# Written request
Switch "logo" to "icon" in the part of the listing that opens with the line containing "Click the calibre ebook management logo" and closes with the line containing "The width and". Write out only those lines, with nothing else altered.

# Exercise material

— start —

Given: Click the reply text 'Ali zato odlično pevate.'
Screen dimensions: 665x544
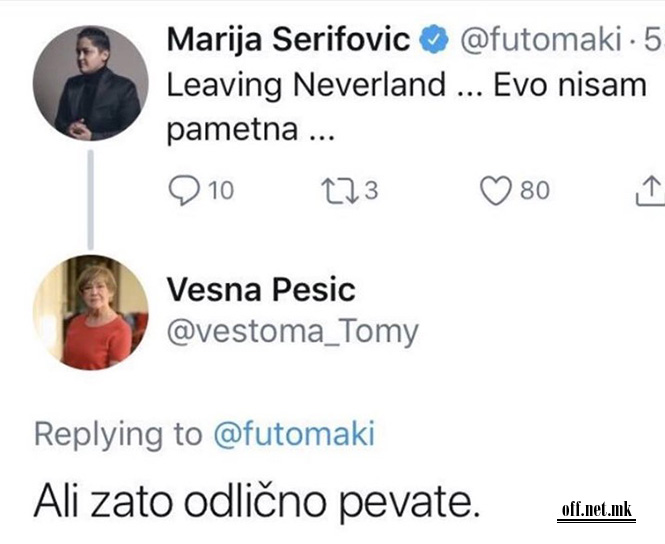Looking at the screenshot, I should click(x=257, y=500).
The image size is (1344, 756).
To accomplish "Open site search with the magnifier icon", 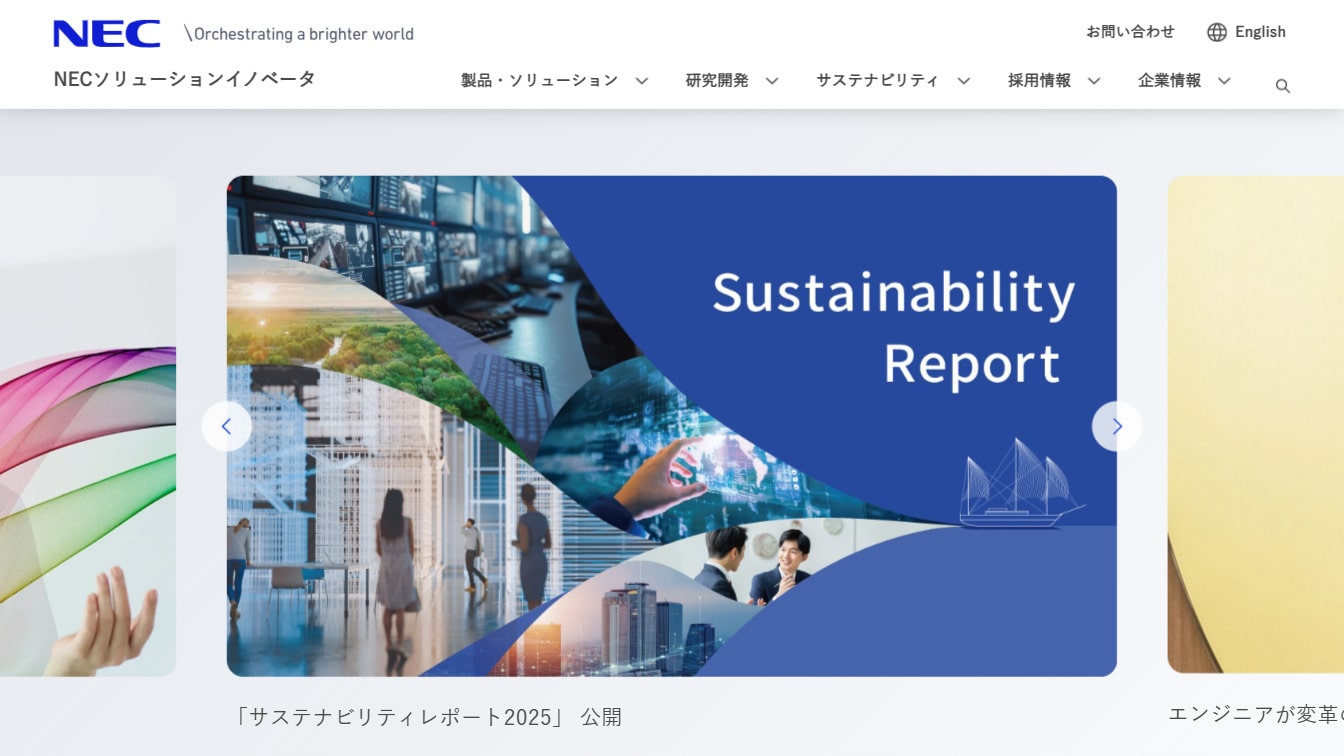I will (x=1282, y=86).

— end —
— start —

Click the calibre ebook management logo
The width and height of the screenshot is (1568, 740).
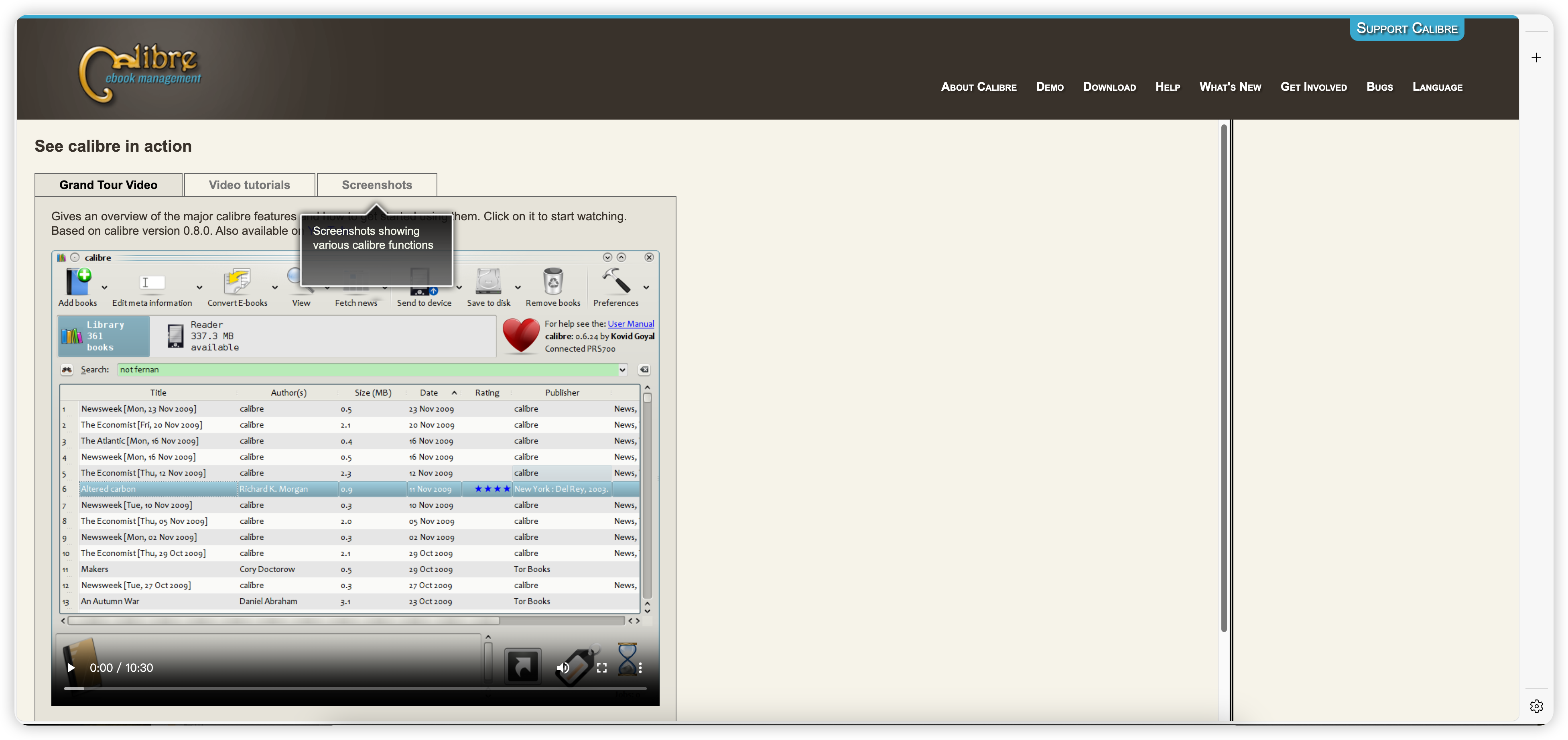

— end —

# The output
Click the calibre ebook management icon
The width and height of the screenshot is (1568, 740).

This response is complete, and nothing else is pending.